* _Dokumentteil_
# Trial-Video bei Spiegel.de



## SandraS (14. September 2007)

Hallo, 
ich lerne zur Zeit Kameraführung und Schnitt im Rahmen einer Ausbildung bei Spiegel TV. Dabei würde ich gerne einen Beitrag über die Sportart Biketrial drehen. Eine Ausstrahlung auf Spiegel.de ist evtl. möglich.
Ich würde euch gerne einen Tag/Nachmittag in der Stadt mit der Kamera begleiten, Sportler und Technik vorstellen. Wer hätte Lust und Zeit mitzumachen?
Schreibt ins Forum oder kontaktiert mich unter 0176 20745505. Würde mich sehr freuen von euch zu hören!

Viele Grüße
Sandra


----------



## luckygambler (14. September 2007)

welche intention steht denn hinter dem beitrag?


----------



## MTB-News.de




----------



## franktrial (14. September 2007)

* _Datenteil_
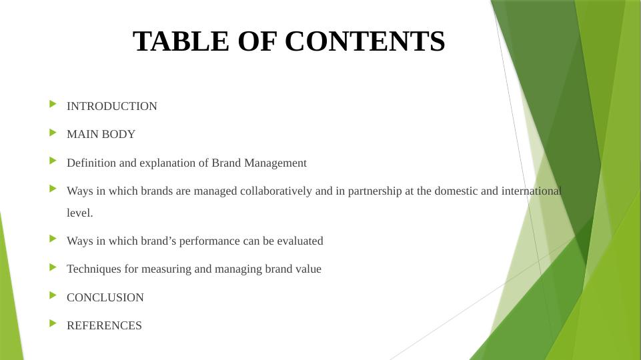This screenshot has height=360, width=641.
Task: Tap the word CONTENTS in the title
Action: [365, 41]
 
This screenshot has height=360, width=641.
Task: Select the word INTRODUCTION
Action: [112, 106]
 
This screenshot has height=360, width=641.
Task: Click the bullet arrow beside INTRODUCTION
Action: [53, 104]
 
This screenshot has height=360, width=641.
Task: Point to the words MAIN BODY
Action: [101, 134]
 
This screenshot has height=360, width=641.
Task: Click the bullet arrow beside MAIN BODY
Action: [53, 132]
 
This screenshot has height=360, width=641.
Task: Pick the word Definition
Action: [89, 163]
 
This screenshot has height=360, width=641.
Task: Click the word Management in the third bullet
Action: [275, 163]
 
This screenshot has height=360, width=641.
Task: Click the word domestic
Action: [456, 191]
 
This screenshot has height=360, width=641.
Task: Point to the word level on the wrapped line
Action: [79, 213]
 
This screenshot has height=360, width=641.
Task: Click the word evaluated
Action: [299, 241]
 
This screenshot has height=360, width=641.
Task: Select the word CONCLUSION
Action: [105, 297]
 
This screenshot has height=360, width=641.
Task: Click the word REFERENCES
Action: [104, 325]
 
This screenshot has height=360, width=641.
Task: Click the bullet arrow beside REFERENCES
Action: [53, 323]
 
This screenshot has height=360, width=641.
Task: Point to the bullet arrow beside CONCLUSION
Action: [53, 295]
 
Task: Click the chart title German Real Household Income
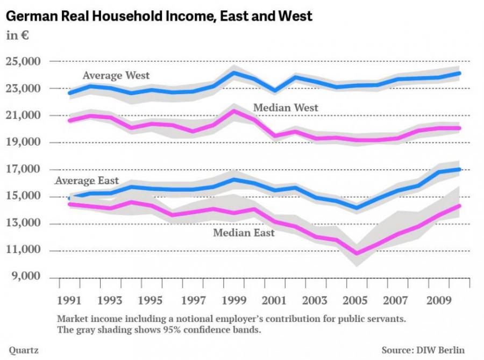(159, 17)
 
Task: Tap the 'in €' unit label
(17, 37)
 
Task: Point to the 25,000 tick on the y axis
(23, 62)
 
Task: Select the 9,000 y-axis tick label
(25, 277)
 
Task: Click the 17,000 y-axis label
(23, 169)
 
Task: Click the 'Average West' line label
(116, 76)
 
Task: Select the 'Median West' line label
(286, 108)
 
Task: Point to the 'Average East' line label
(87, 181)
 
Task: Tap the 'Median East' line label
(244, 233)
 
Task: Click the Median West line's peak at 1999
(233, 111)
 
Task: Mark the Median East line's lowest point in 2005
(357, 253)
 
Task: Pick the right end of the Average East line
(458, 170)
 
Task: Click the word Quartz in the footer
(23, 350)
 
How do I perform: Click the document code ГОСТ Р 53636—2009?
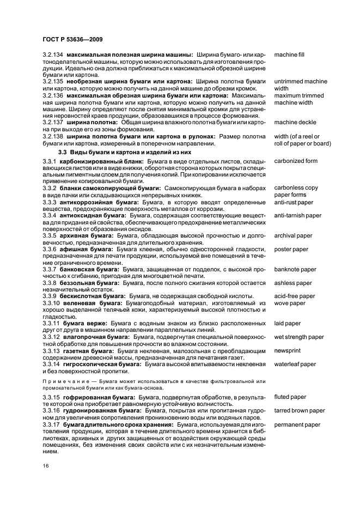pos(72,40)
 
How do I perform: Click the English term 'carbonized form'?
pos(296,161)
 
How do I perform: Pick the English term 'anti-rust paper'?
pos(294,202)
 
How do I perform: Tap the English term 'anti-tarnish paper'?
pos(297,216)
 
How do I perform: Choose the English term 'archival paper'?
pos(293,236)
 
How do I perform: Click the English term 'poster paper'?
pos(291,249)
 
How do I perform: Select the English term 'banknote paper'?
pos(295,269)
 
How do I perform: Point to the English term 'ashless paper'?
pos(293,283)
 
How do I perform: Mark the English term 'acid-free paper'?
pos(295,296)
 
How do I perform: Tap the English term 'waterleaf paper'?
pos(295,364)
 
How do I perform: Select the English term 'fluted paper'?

* _Aufgaben_
A: Nenne alle Benutzernamen aus dem Thread zum Trial-Video, bei denen das Datum 14. September 2007 steht.
B: Bei wem macht Sandra laut dem Thread zum Trial-Video ihre Ausbildung?

* _Vollständige Lösungen_
A: SandraS, luckygambler, franktrial

B: Bei Spiegel TV.